● Task to carry out
Copy out every line of the records that contains the string "dropdown". Case counts.

● Provided entries
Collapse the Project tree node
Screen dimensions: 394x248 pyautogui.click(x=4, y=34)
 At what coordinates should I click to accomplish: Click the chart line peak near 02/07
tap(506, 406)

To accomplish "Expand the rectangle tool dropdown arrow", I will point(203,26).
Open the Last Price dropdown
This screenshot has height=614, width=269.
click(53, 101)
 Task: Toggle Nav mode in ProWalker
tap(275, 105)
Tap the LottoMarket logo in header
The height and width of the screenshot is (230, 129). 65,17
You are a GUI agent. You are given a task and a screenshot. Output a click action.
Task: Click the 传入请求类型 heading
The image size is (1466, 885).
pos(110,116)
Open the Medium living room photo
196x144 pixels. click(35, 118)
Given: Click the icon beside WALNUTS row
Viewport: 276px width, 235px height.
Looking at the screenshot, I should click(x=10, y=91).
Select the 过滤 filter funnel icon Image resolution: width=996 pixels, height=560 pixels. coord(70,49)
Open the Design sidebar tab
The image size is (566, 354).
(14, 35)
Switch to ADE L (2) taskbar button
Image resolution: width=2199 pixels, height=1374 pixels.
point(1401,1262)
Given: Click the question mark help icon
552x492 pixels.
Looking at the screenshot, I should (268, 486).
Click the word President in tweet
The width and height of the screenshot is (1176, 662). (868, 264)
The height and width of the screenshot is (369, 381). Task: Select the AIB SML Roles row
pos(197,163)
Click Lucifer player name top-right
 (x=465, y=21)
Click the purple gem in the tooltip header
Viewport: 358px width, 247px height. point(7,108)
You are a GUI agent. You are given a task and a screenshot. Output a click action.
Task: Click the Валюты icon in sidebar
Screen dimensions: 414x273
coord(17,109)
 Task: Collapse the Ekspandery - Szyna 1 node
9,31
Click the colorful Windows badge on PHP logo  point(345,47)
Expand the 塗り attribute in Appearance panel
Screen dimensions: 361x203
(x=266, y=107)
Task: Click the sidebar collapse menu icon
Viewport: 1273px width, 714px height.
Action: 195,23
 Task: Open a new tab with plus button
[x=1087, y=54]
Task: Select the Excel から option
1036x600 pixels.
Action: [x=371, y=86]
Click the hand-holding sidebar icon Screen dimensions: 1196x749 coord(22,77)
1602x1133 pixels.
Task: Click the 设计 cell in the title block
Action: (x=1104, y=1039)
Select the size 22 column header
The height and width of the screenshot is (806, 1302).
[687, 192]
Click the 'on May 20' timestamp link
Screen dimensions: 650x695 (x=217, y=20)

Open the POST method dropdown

● Complete response
To accomplish "Expand the rectangle tool dropdown arrow", I will point(203,26).
Open the Last Price dropdown
Open the POST method dropdown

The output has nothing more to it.